It’s hard to know whether a guy is into you, just a friend, or just trying to get you do join his global cause to end inequality and suffering. Does he send you roses, or just insist you put a rose emoji in all your social media bios? Does he just want to stay pals, or make you read Engels? Is he into your skills in the sack, or your praxis? Let’s decode his dude talk and find out if he thinks you’re hot, a cool hang, or he wants you to join the DSA!
- It’s your birthday next week! What does he say when you ask him to your party?
A. “How about you and I do something… together?”
B. “I’d love to!”
C. “We’re not actually a party at all, that’s a misconception, though one of our first initiatives is to push the Democrats more to the left. We have karaoke nights, though!”
- You make a joke, but flub the punchline. You’re left an awkward, gibbering mess as you try to explain it. How does he react?
A. “HAHAHAHA! It’s even funnier this way!”
B. “Heh. Yeah, I get it.”
C. “You want to hear a joke, how about this: Neoliberalism! OK, yeah, that’s actually not funny. And for two reasons. First because of the structure of the ‘joke’ but more importantly…”
- You caught the flu bug that was going around at work and are down for the count! What’s his comment on your Facebook post about it?
A. “I’ll be right over with soup!”
B. “Aw, that sucks! Feel better soon!”
C. “You’re sick and so is our ‘health care’ system! MEDICARE FOR ALL! Here’s this great article from Jacobin on the necessity of single payer and what we’re doing to make sure people get the coverage they need.
- Which is he more likely to say while gazing into your eyes?
A. “You’re a truly special person, a beautiful soul inside and out. You know that?”
B. “Thanks so much for watching my dog while I was away.”
C. “‘While there is a lower class, I am in it; and while there is a criminal element, I am of it; and while there is a soul in prison, I am not free.’ …That’s actually not me, that’s Eugene V. Debs. But it’s so true, isn’t it?”
- You playfully ask him about his thoughts on dialectical materialism and whether or not he believes in permanent revolution. He says:
A. “Wait, what? I thought you said you wanted to get tacos.”
B. “Oh. Uh… I think I learned about this in AP Government?”
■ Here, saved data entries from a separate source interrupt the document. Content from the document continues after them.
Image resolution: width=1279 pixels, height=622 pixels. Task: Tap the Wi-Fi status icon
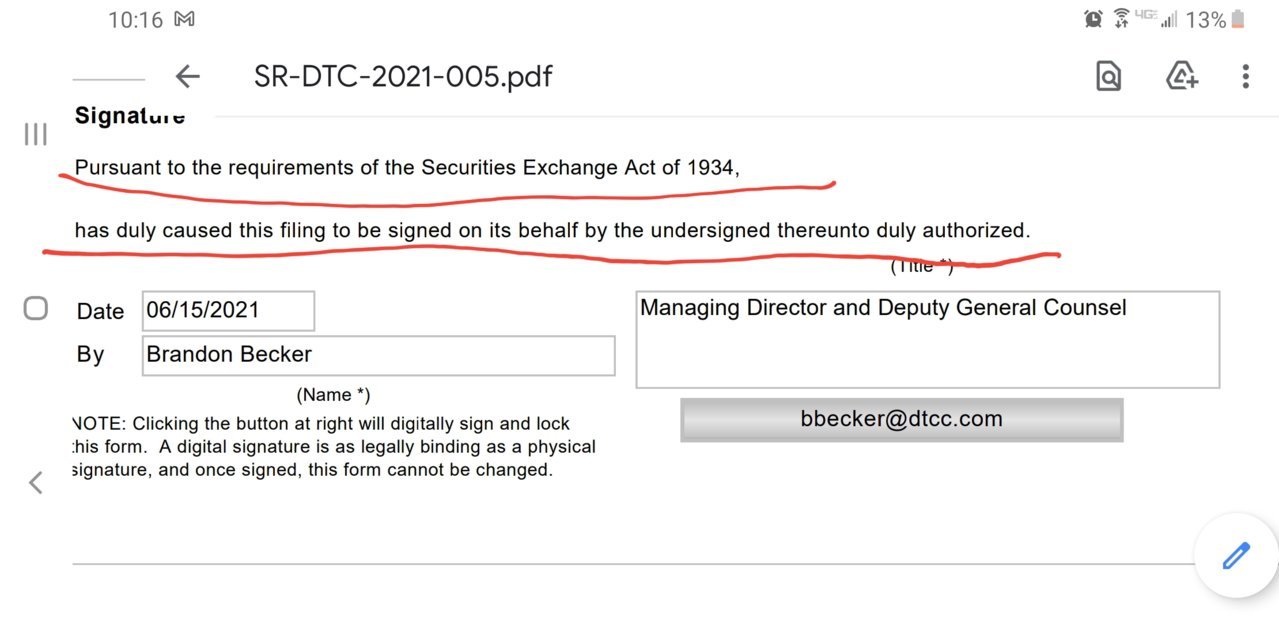(x=1121, y=18)
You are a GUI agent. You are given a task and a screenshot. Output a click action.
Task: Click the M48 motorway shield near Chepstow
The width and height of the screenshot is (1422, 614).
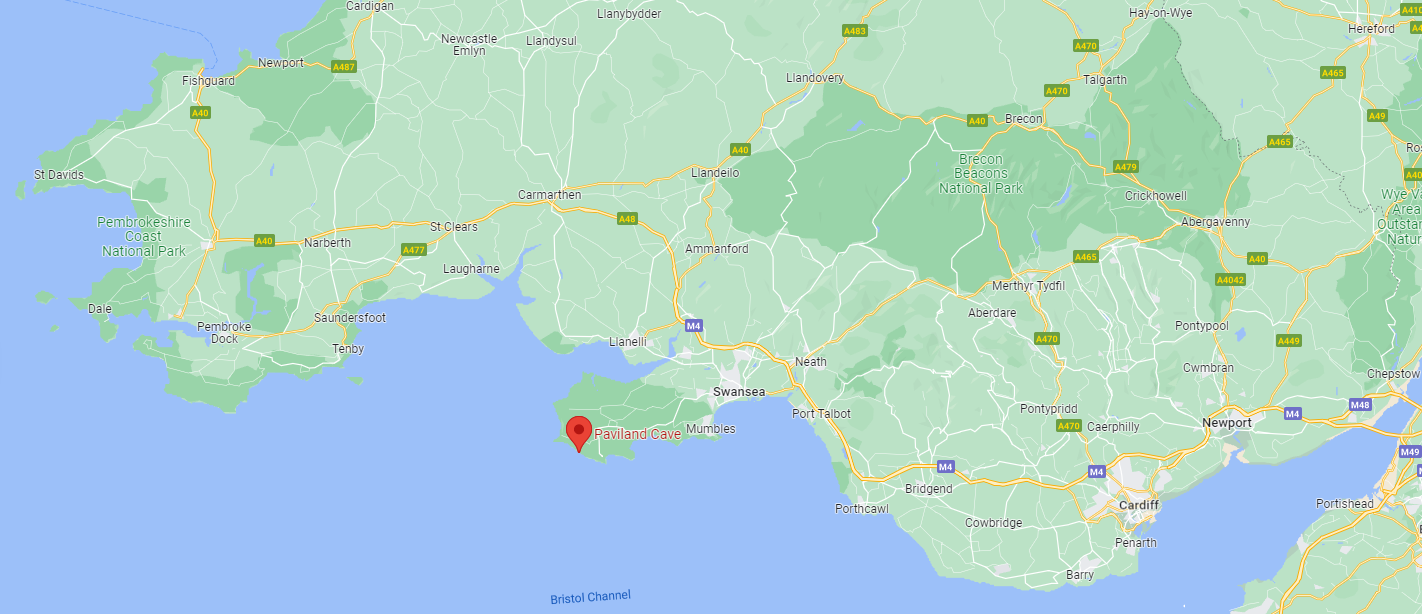(x=1359, y=405)

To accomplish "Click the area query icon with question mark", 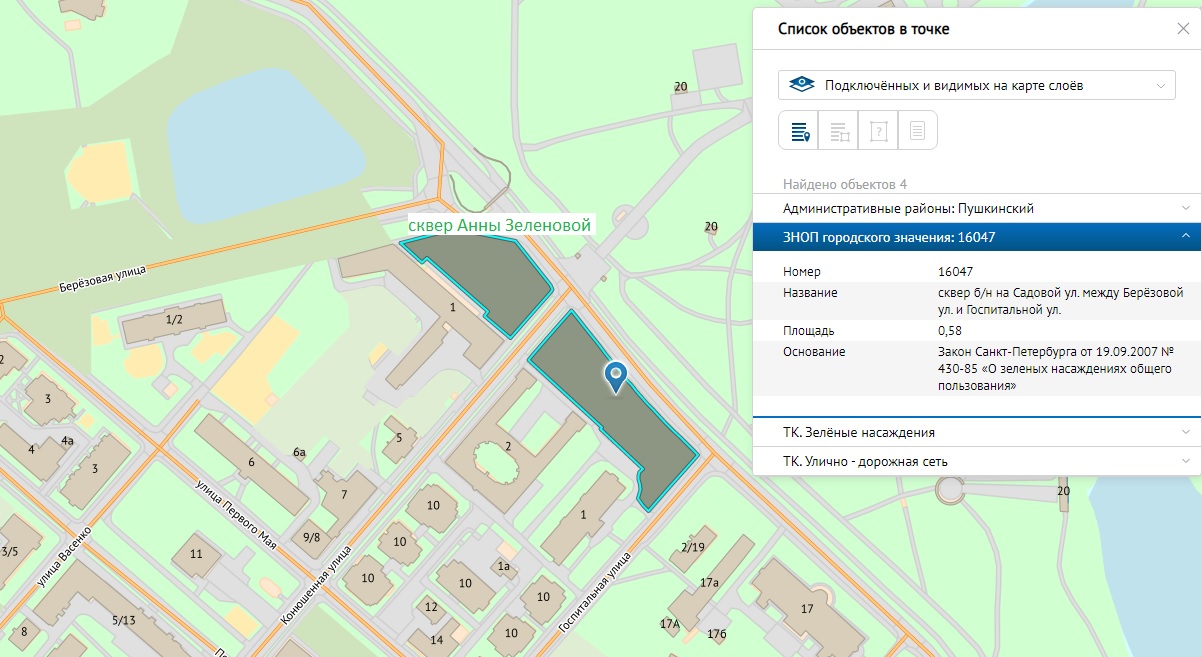I will (878, 131).
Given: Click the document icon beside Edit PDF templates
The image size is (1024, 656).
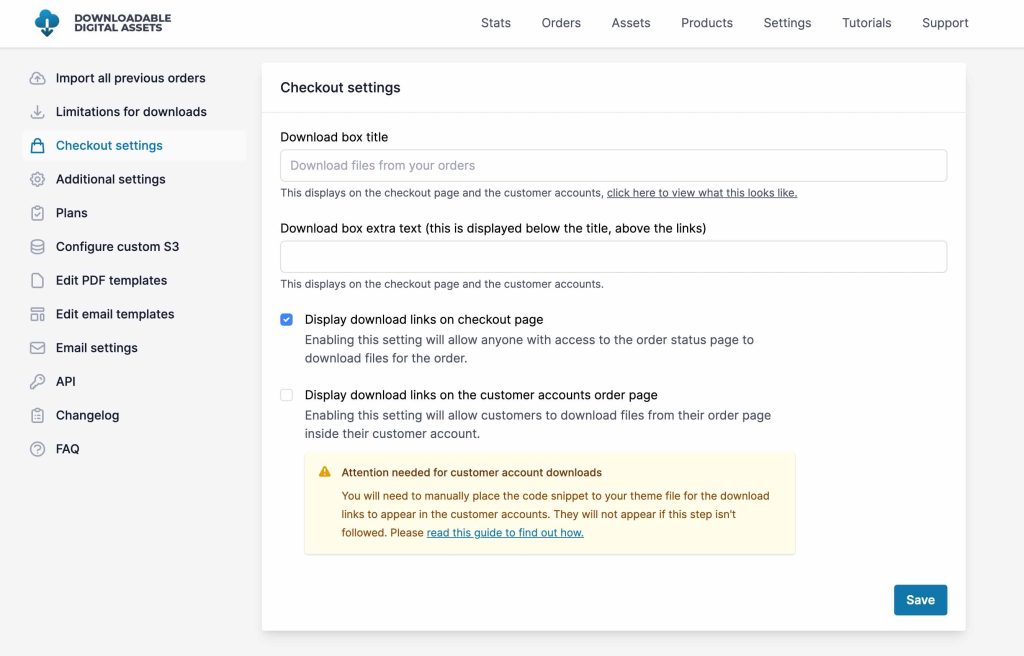Looking at the screenshot, I should point(38,281).
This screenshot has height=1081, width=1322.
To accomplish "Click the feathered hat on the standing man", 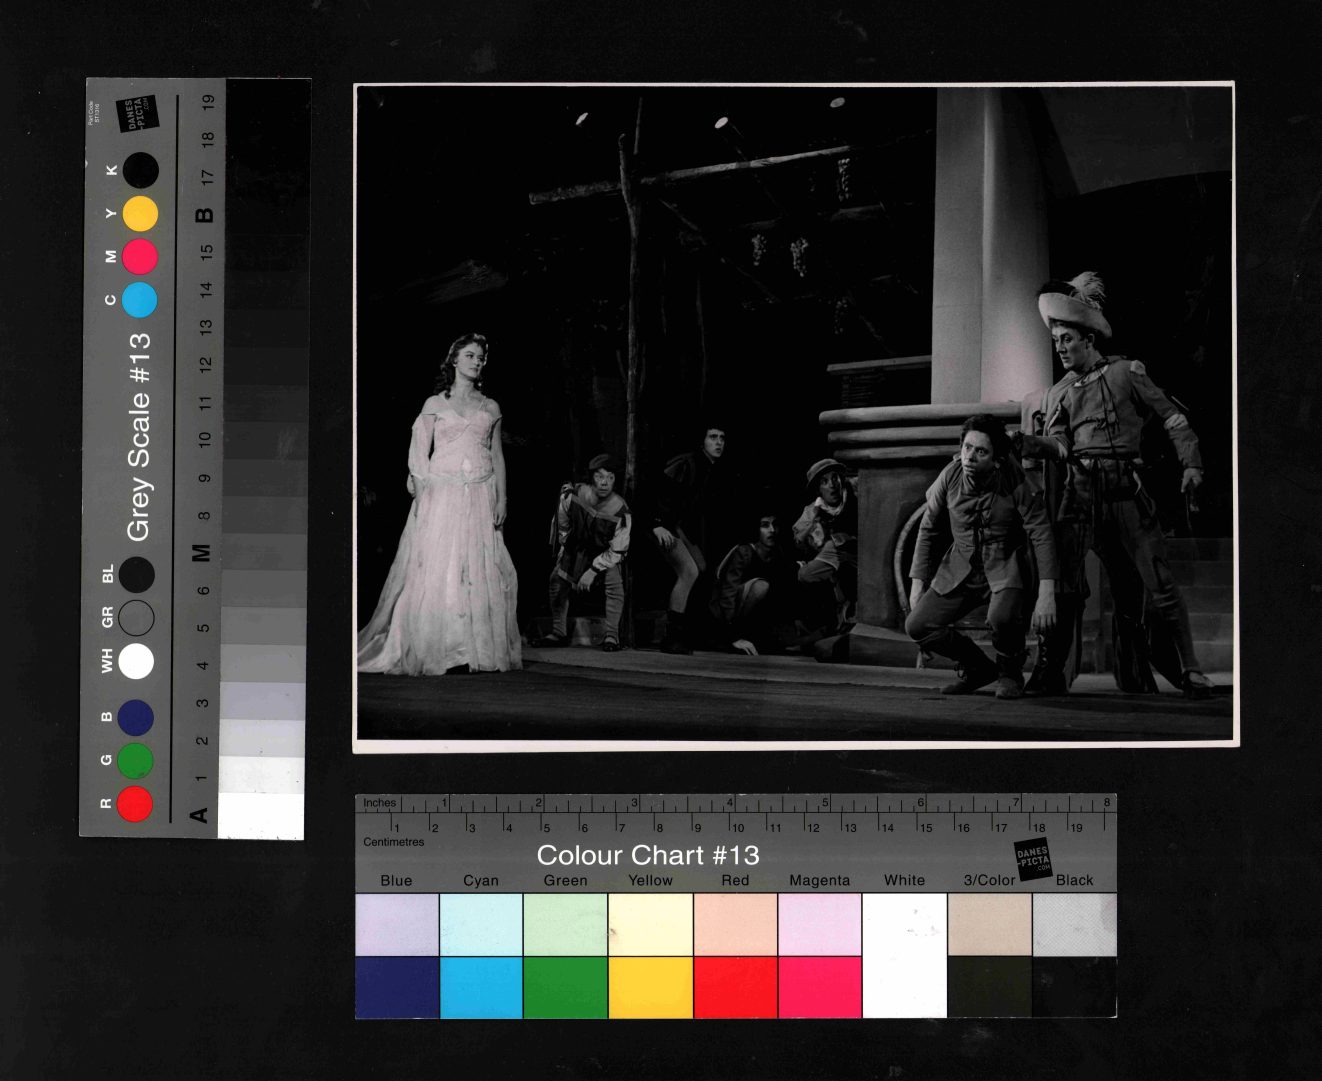I will [1075, 305].
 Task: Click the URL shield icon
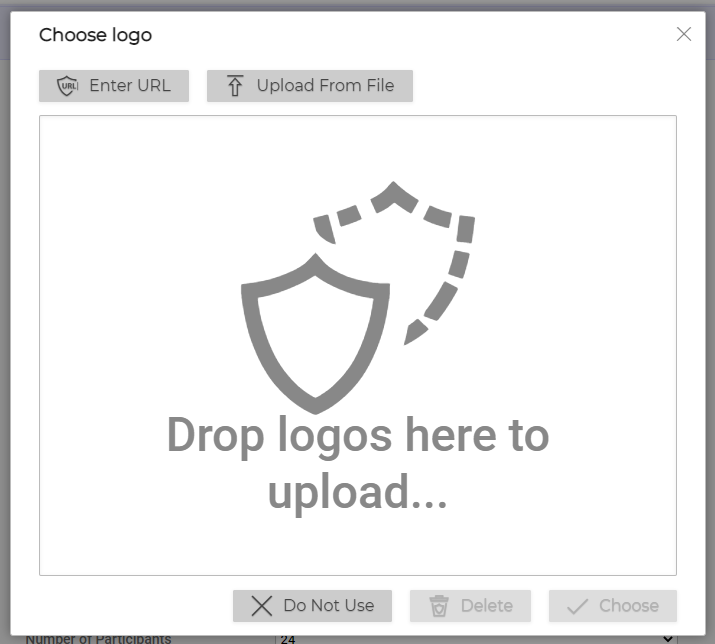pos(67,86)
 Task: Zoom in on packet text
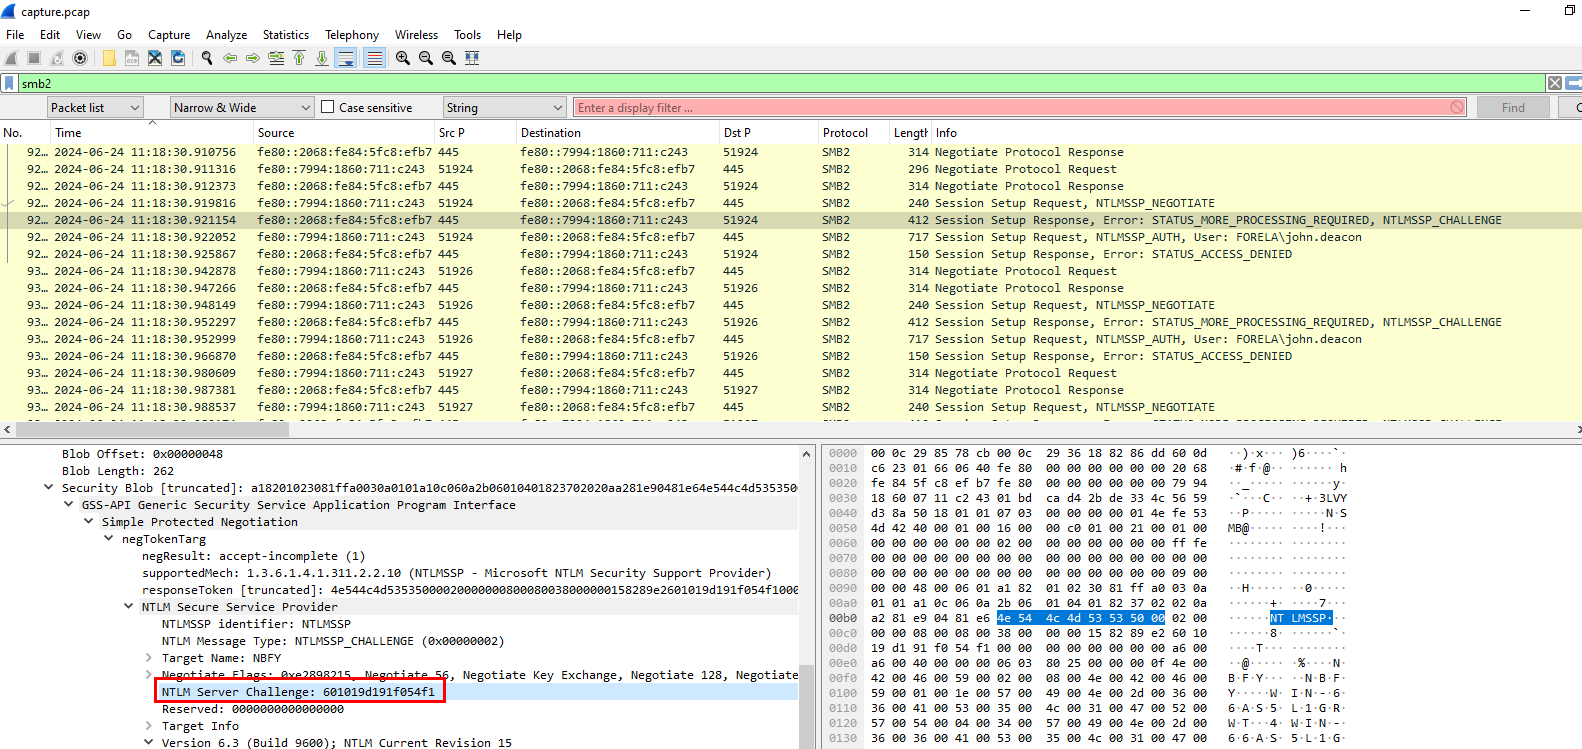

C. “Well, we’re not calling for total immediate revolution, but still rejecting the basis that capitalism is a necessary basis of a free, democratic Western society. And a lot of celebrities are joining!”
MOSTLY A’s: Heyyyyy, he is INTO you, you sexy thing! Try flirting back and see what happens!
Mostly B’s: Ooo, looks like he’s just a friend, girl! But don’t be disappointed: you need good guy friends in your life. Try to make time both to hang solo and in a group. You’re going to have tons of fun!
Mostly C’s: Hellooooooo, Comrade! He really wants you… to stand in solidarity with the proletariat! Try going to at least one of their meetings, he’s not going to stop talking until you do. You have nothing to lose but your chains!